I think essentially ignore is likely, too. @Reynard described their business model as mail order. It's hard to imagine a mail order product being above the bar for commercial relevance to Hasbro. However, I think they might send a C&D simply in order to a) reserve their rights, and b) avoid inadvertently diluting their rights as may become relevant to other future cases.
 


S'mon

Legend
I think essentially ignore is likely, too. @Reynard described their business model as mail order. It's hard to imagine a mail order product being above the bar for commercial relevance to Hasbro. However, I think they might send a C&D simply in order to a) reserve their rights, and b) avoid inadvertently diluting their rights as may become relevant to other future cases.

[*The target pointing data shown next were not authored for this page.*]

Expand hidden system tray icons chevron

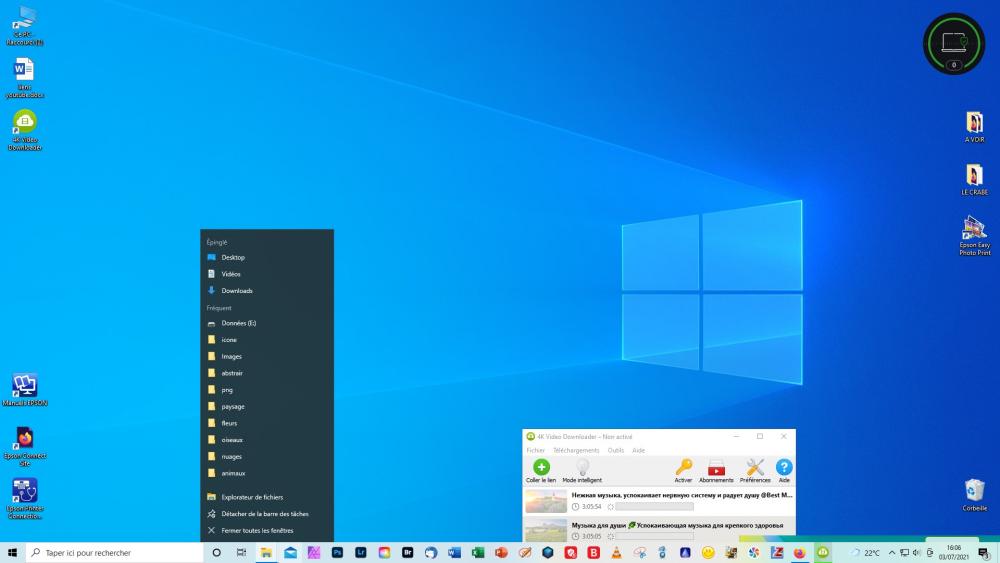[890, 552]
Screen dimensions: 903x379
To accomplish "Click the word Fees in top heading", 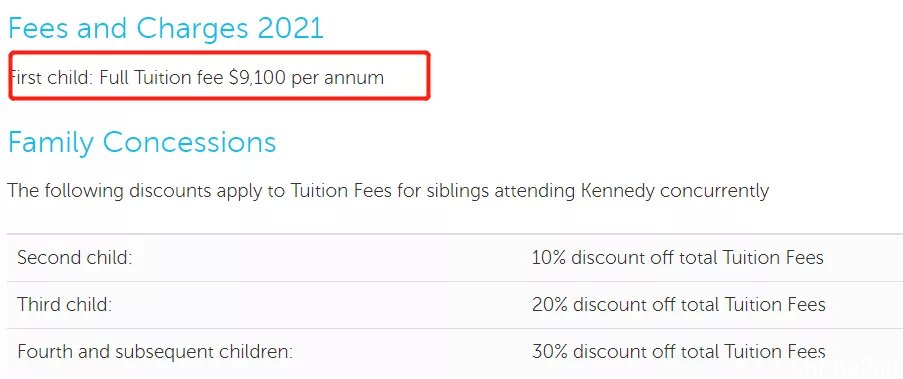I will point(39,28).
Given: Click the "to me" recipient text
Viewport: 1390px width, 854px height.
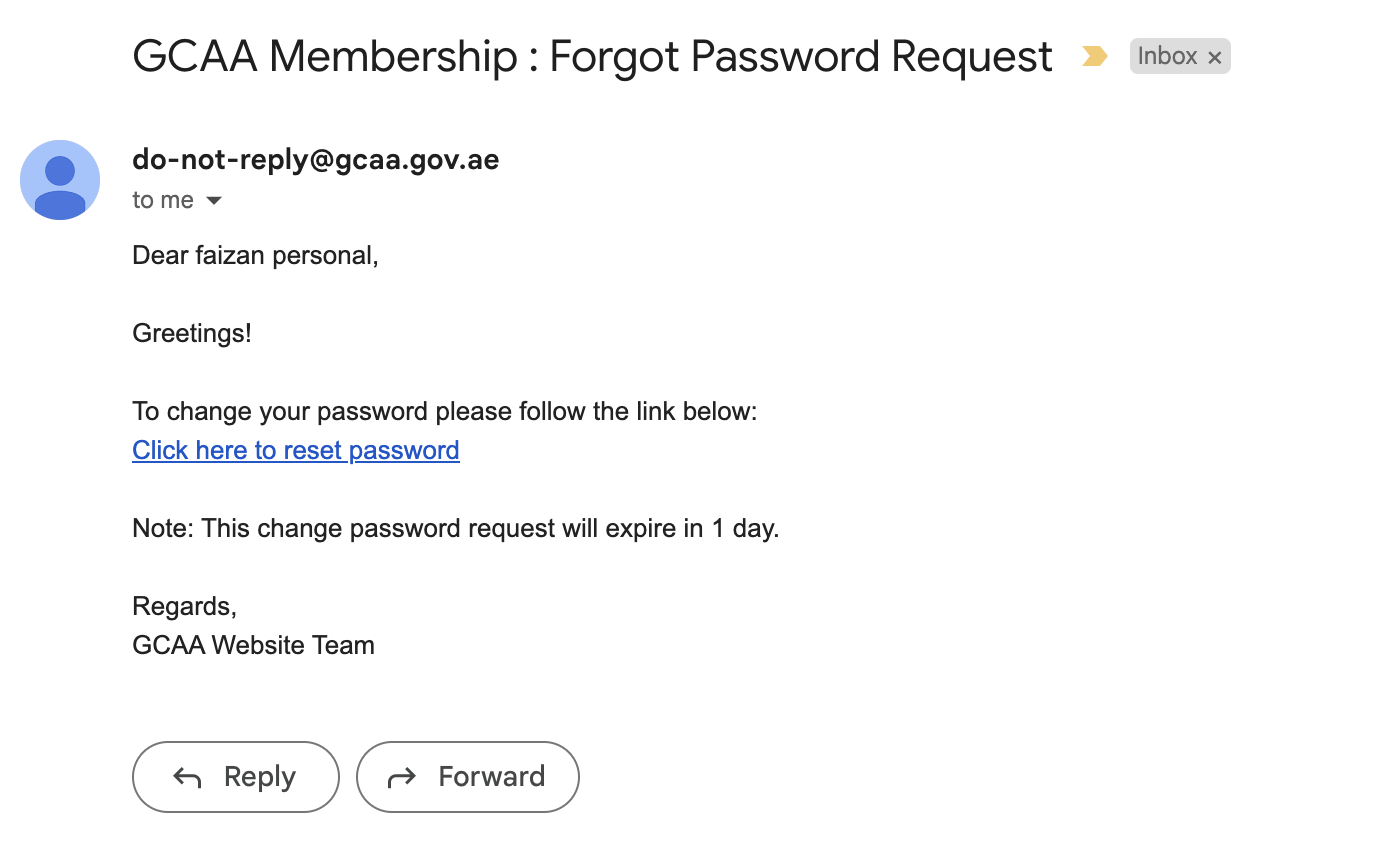Looking at the screenshot, I should tap(162, 201).
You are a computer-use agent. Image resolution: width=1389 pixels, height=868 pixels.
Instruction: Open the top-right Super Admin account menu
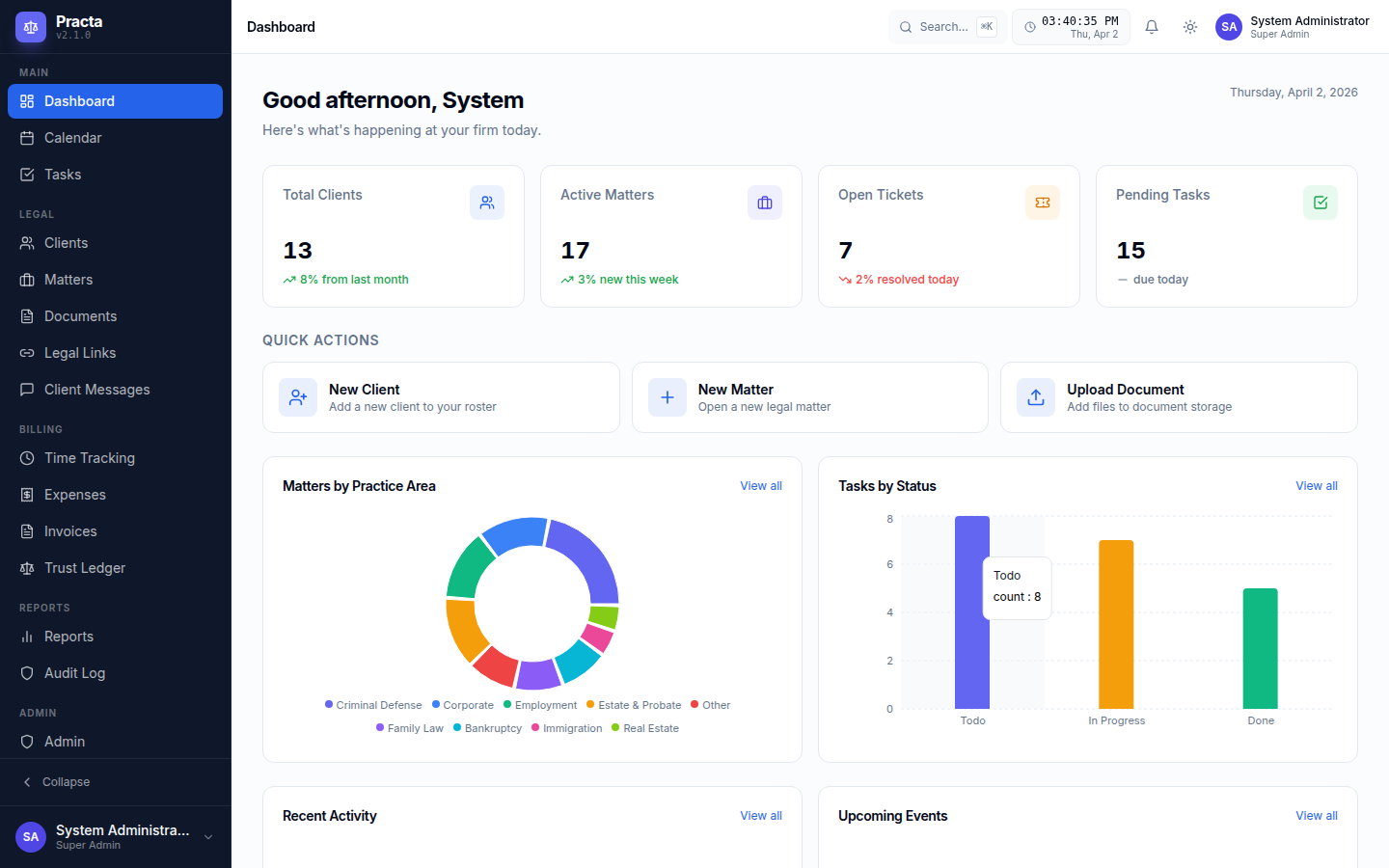[x=1293, y=27]
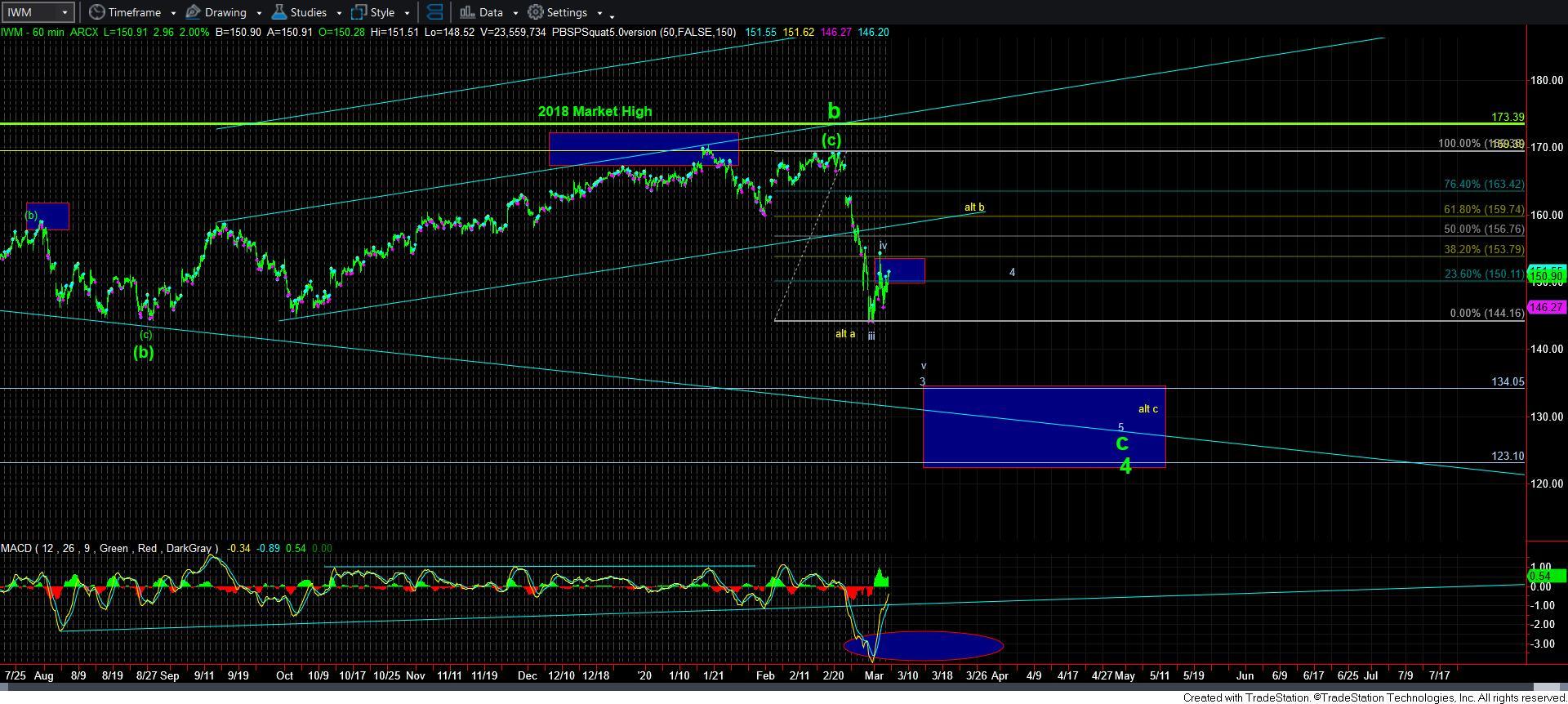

In Trade Mark law you do have to do that. Not in copyright though.
 


S'mon

Legend
Wouldn't the totality of their IP under the (putative) license include trademarkable elements?

Well they say themselves, at least impliedly, that the SRDs do not contain claimed trademarks. And they've let everyone use that OGC freely for 22 years. So it would be really weird for them to now claim trademark infringement against someone using their SRD material.

So, no. AFAICS they cannot sue for trade mark violation here.
 

pemerton

Legend
Well they say themselves, at least impliedly, that the SRDs do not contain claimed trademarks.
An exception: this SRD <https://media.wizards.com/2016/downloads/SRD-OGL_V1.1.pdf> opens with a statement of product identity, and then goes on to say that "All of the rest of the SRD5 is Open Game Content as described in Section 1(d) of the License."

Most of the stuff in the PI declaration is not found in the SRD, but at least one bit of it - umber hulk - is. I have a hard time seeing how that might have become a WotC trademark, but they don't seem to be excluding that possibility.
 

S'mon

Legend
An exception: this SRD <https://media.wizards.com/2016/downloads/SRD-OGL_V1.1.pdf> opens with a statement of product identity, and then goes on to say that "All of the rest of the SRD5 is Open Game Content as described in Section 1(d) of the License."

Most of the stuff in the PI declaration is not found in the SRD, but at least one bit of it - umber hulk - is. I have a hard time seeing how that might have become a WotC trademark, but they don't seem to be excluding that possibility.

I can't find Umber Hulk in the SRD? The U monster section only has Unicorn.
 

Ondath

Hero
I can't find Umber Hulk in the SRD? The U monster section only has Unicorn.
The Umber Hulk is definitely not in the SRD. Source: It was a pain my bum when I had to add it to my Roll20 monsters by hand when I could simply drag-and-drop the SRD monsters.
 

Jerik

Explorer
The SRD 5.0 does not include statistics for the umber hulk, but it does mention it twice: in the spell entry for Guards and Wards (one of the components is "a small amount of umber hulk blood") and in the description of Tremorsense ("Many burrowing creatures, such as ankhegs and umber hulks, have this sense.") Given that they apparently intended to preserve the umber hulk as product identity (hence the lack of monster entry), I'd guess this was just an oversight.

I don't see why it's surprising that they'd consider the umber hulk a WotC trademark, though. It's just as much an original D&D monster as the beholder and the mind flayer.
 

S'mon

Legend
I don't see why it's surprising that they'd consider the umber hulk a WotC trademark, though. It's just as much an original D&D monster as the beholder and the mind flayer.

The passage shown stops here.